Il y a d’énormes risques, pour tout RGP jap’ qui se respecte, à jouer la carte d’un univers ultra-cohérent sur toute sa longueur. En effet, et ce surtout depuis l’avènement des dernières générations de consoles, l’attrait principal du genre, c’est l’émerveillement perpétuel de la découverte de nouvelles zones d’exploration. Une soif insatiable de dépaysement qui pousse le joueur à tracer toujours plus loin sur les rails d’une intrigue tyrannique. Il s’agit donc pour le game-designer de conserver un équilibre minimum entre la persistance d’un univers et le renouvellement continuel de son esthétique, entre la cohérence et la variété. Or, dès lors qu’on s’immerge dans un univers à l’identité plus marquée, le danger devient plus grand. Il y a des réussites -Skies of Arcadia et son ambiance flibuste aérienne-, des échecs et il y a… Wild arms 3.

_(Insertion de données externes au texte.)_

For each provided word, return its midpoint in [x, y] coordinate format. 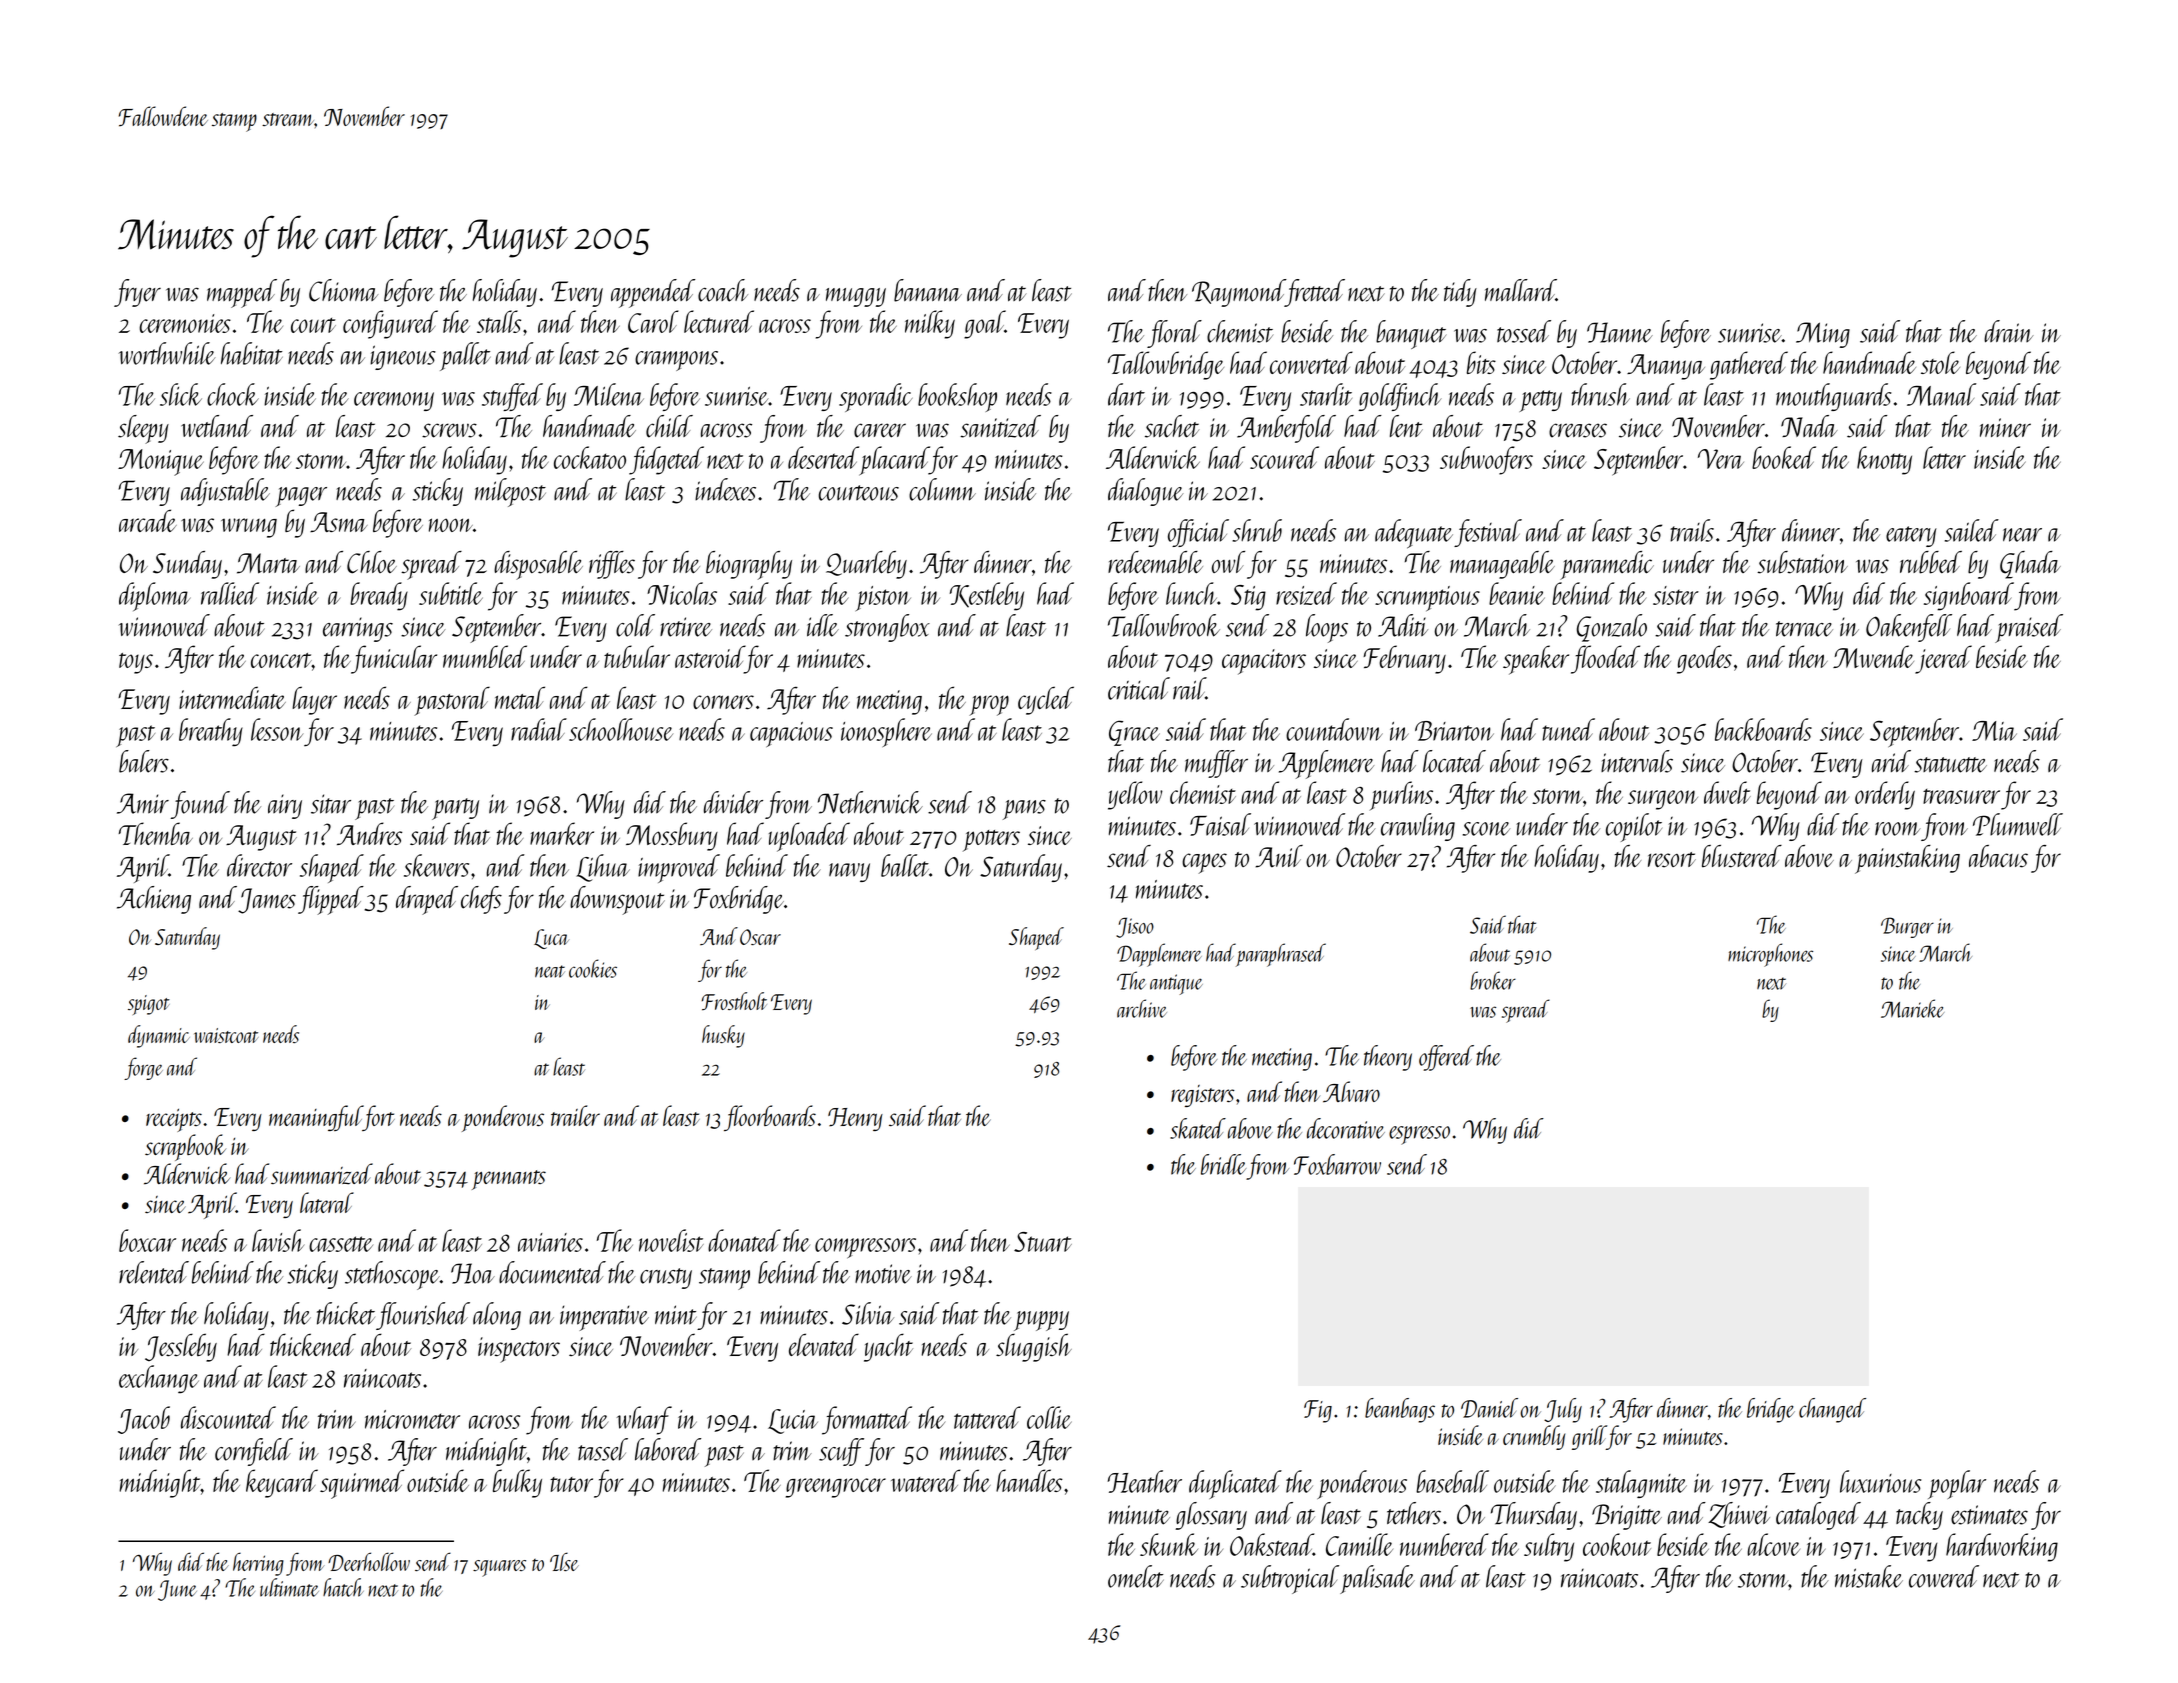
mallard [1520, 290]
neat [550, 971]
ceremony [394, 401]
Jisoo [1135, 927]
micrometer [412, 1419]
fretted [1315, 293]
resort [1672, 860]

Un mélange de western uchronique, de post-industrialisation et de récurrences RPG plus propres au style médiéval-fantastique, voilà ce qui caractérise la série. Indubitablement, c’est original. Du moins en surface, parce qu’en ce qui concerne le gameplay, ou le scénario, Wild arms 3 n’échappe pas totalement au piège de l’enfilade de clichés : une planète mourante, quatre aventuriers plongés malgré eux dans la tourmente, des invocations élémentaires, des vilains en quête de super-pouvoirs, on a déjà vu ça cent fois. Aucune surprise, une soupe académique qui fonctionne encore -mais pour combien de temps ?-, reste que cet univers de far west à la Trigun, inhabituel, presque déplacé, apporte un peu de saveur exotique à une recette qui commence à prendre de la bouteille. Un décalage esthétique qui se maintient tout au long du jeu, avec ses étendues désertiques, ses villages fantômes, ses cowboys désabusés et ce pastiche de musique à la Morricone plutôt convaincant. Wild arms 3 se pare d’une direction artistique qui tient la route et qui parvient à s’accommoder d’une intrigue plutôt complexe, qui part dans tous les sens et repose sur des référents qui n’épousent pas forcément de manière idéale les principes du western. Le plus gros handicap d’une telle formule, c’est qu’elle finit irrémédiablement par enfreindre la loi énoncée plus haut. Wild arms 3 ne se hisse pas au-delà du RPG sympathique, parce qu’il lui manque l’essentiel : la magie et le charisme qui caractérisent les chefs-d’oeuvre du genre.
Même amputé de ce « petit plus qui fait toute la différence », le jeu conserve une grande part de sa séduction. Quelque chose de passé et de nostalgique -renforcé par un cel-shading un peu particulier, recouvert d’un filtre qui donne une impression de crayonné et des teintes majoritairement jaune/ocre- qui lui confère une certaine beauté crépusculaire. Les donjons, basés sur des énigmes souvent assez retorses et plus proches de l’idée qu’on pourrait s’en faire au sein d’un Action-RPG à la Zelda, font oublier une succession carte-village-quêtes un peu systématique et un gameplay déjà éprouvé. Dommage qu’ils soient une fois de plus plombés par des combats aléatoires bien trop fréquents -même si, une fois n’est pas coutume, il est ici possible d’en éluder quelques-uns. Wild arms 3 ne souffre même pas de défauts patents sur lesquels on pourrait s’acharner. C’est juste un produit solide, presque artisanal, majoritairement plutôt bien pensé, un RPG mineur qui obtiendra sans problèmes l’adhésion des amateurs du genre -sans doute en manque en cette période de disette-, malgré son manque d’envergure.